Android 7.0 brings DVR features and picture-in-picture to Android TV

Google didn't forget about the big-screen experience in Android 7.0, and two new features are here that are designed to enhance the experience on your Android-powered television.

Google knows that many folks want a great media ecosystem on the biggest screen in the house — the television. They're not alone. Apple and Microsoft see the space and are playing on their own strengths, too. Microsoft has the Home Theater PC market pretty well wrapped up, but Apple and Google still think they can offer something valuable to folks looking for more than what the cable company can deliver, and have been busy refining existing features and adding new ones to their TV offerings. This type of competition is great for us — the people buying the products.

Android TV and Nougat will make the biggest screen in your house even better.

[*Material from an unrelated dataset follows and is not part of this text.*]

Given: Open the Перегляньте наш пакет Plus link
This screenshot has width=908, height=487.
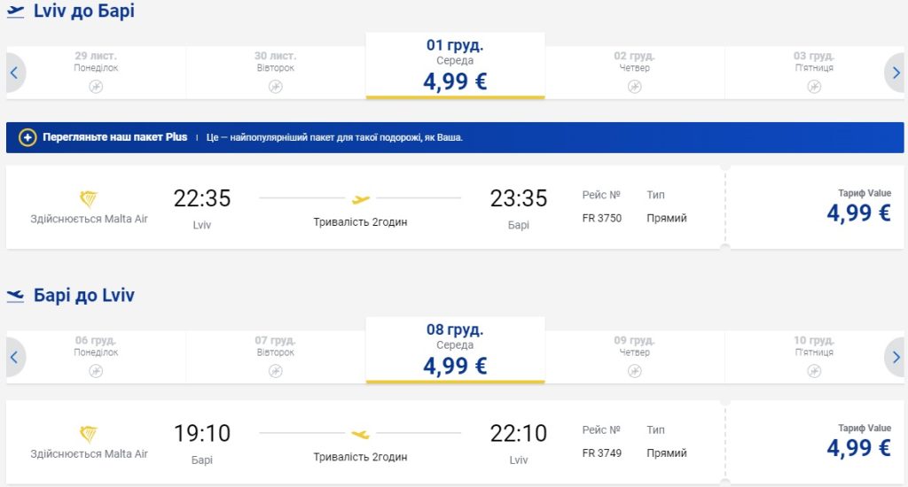Looking at the screenshot, I should point(115,138).

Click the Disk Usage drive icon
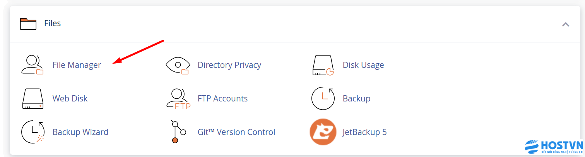coord(323,65)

Google offers Android TV both as a stand-alone box you can use with an existing television or as the built-in operating system on high-end TVs. For most purposes, they act the same way and do the same things, but the set-top models are a pass-through and have no TV tuner. The Live Channels app for Android TV uses an IP-based TV tuner to bring television shows to set-top boxes, while all-in-one Android TV sets like this 70-inch beauty from Sharp can use the built-in tuner. This brings us to the first new (and much-awaited) feature of Android Nougat for the telly — better DVR capabilities with TV recording.

Better recording

With Marshmallow, Android TV was able to pause, resume or rewind a live broadcast through what Google calls time-shifting APIs. These placed the video and audio from a broadcast into a buffer that was saved as a recording, and we were able to view the recording while the live stream was being added to it. Android 7.0 takes this to the next level by adding full-blown recording support.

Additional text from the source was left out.